◆ **Selection**

Just returned to my hotel from a great whack round Machrihanish in brilliant sunshine .... and a penetratingly cold easterly wind. Pure enjoyment of a great course all the way round and loads of memories of many games on it in my younger days.  It all made up for the extreme disappointment of my first game on Machrihanish Dunes which is just a hotchpotch of 18 holes scattered around with no coherent shape or pattern as a golf course and  ridiculously long, irritating hikes from green to tee.  My friend and I travelled down on Sunday for a 4pm tee time, having checked that sunset time was around 8pm so plenty of time for a round.  That was a laughable mistake as we gradually discovered that although playing the yellow tees we actually had to walk the championship course - a difference of nearly 1000 yards - plus the absurd distances between green and tee, plus the 300 yard trail from clubhouse to 1st tee, plus the 200 yard crawl from the 18th green to the clubhouse, plus the extra distances wandering around trying to find the unsigned  way from the 9th green to the 10th tee and the 17th from the 16th.  We ran out of time and strength and I cannot really comment on the golf since  annoyance and fatigue drained away the enjoyment.

The Dunes bills itself as golf as it used to be, but there we were today on an Old Tom Morris* course that is coherent, planned  in the typical links layout of 9 holes out and 9 holes back, with silly old fashioned ideas like having each tee near the previous green.  Pity the Dunes wasn't modelled on that kind of "how it used to be".

*Old Tom Morris of course being a recent upstart in the business of golf course design who could not be trusted to know how golf used to be.

I'm just so thankful we played the courses that way round so that we countered the disappointment of Sunday with the joys of today.  Thursday sees me introducing my friend to the quirky delights of Dunaverty and to the best greens of the 3 courses - thanks in no small measure to the years of dedication of Willie MacMillan.


----------



## Foxholer (Apr 9, 2013)

◆ **Collected material**

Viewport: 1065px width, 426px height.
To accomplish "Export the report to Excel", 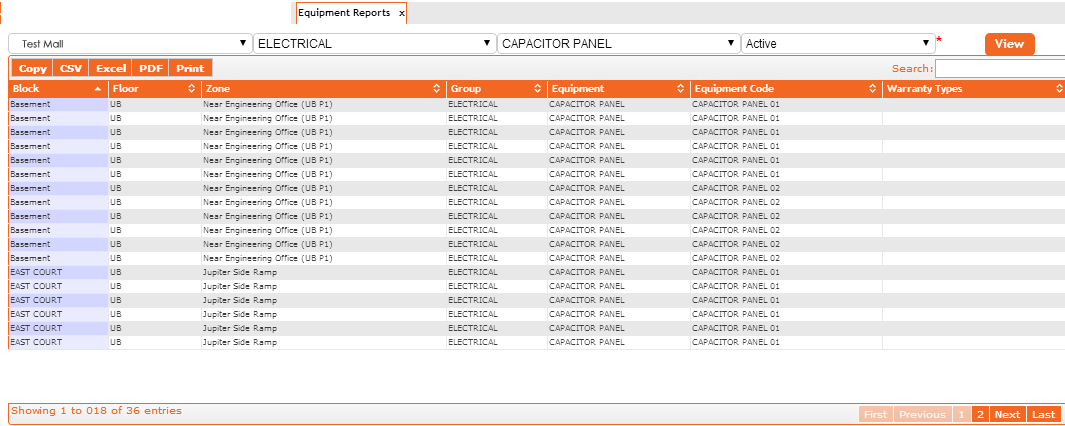I will (x=111, y=69).
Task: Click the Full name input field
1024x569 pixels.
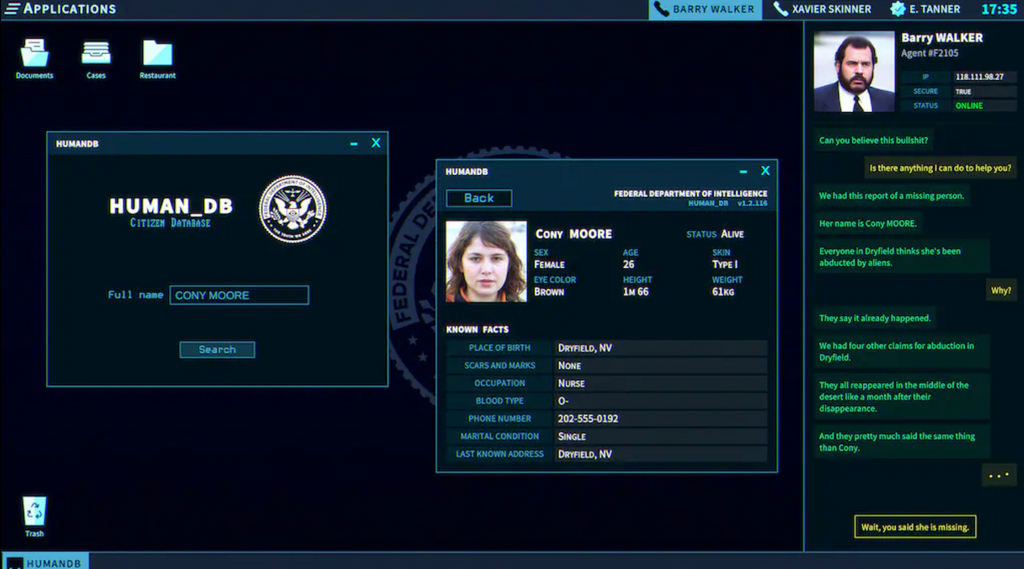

◆ **To be done**
1. Retype everything in the golf post from "The Dunes bills" down to "of Willie MacMillan.".
2. Write what comes next in the post about the Machrihanish courses, continuing from the point where it stops.
Nothing in the listing is needed for what comes next.

◆ **Final answers**
1.
The Dunes bills itself as golf as it used to be, but there we were today on an Old Tom Morris* course that is coherent, planned  in the typical links layout of 9 holes out and 9 holes back, with silly old fashioned ideas like having each tee near the previous green.  Pity the Dunes wasn't modelled on that kind of "how it used to be".

*Old Tom Morris of course being a recent upstart in the business of golf course design who could not be trusted to know how golf used to be.

I'm just so thankful we played the courses that way round so that we countered the disappointment of Sunday with the joys of today.  Thursday sees me introducing my friend to the quirky delights of Dunaverty and to the best greens of the 3 courses - thanks in no small measure to the years of dedication of Willie MacMillan.

2.
Not played either, though I have a standing invite from an associate who has a house overlooking the course(s) so it's on the list - though after Turnberry, Troon and Prestwick, and maybe Western Gailes and a return to Dundonald.

Not having the hardware available to modern course designer/developers, Old Tom Morris was an expert at bringing to the fore what God had already laid out! 

I used to frequently play a course in Kent that was built with the expectation that buggies would be the main method of transport - Japanese market. Nice course, but one heck of a trek around the hills and nearly as much between the holes as along them. Ok if you know what you'll get, but I remember being very unimpressed first time round it. It's no longer a golf course now! Same group of players went down to Sandwich and played Princes. As my first experience of links golf it was pure pleasure getting lost and playing the wrong holes a couple of times!


----------



## stevek1969 (Apr 9, 2013)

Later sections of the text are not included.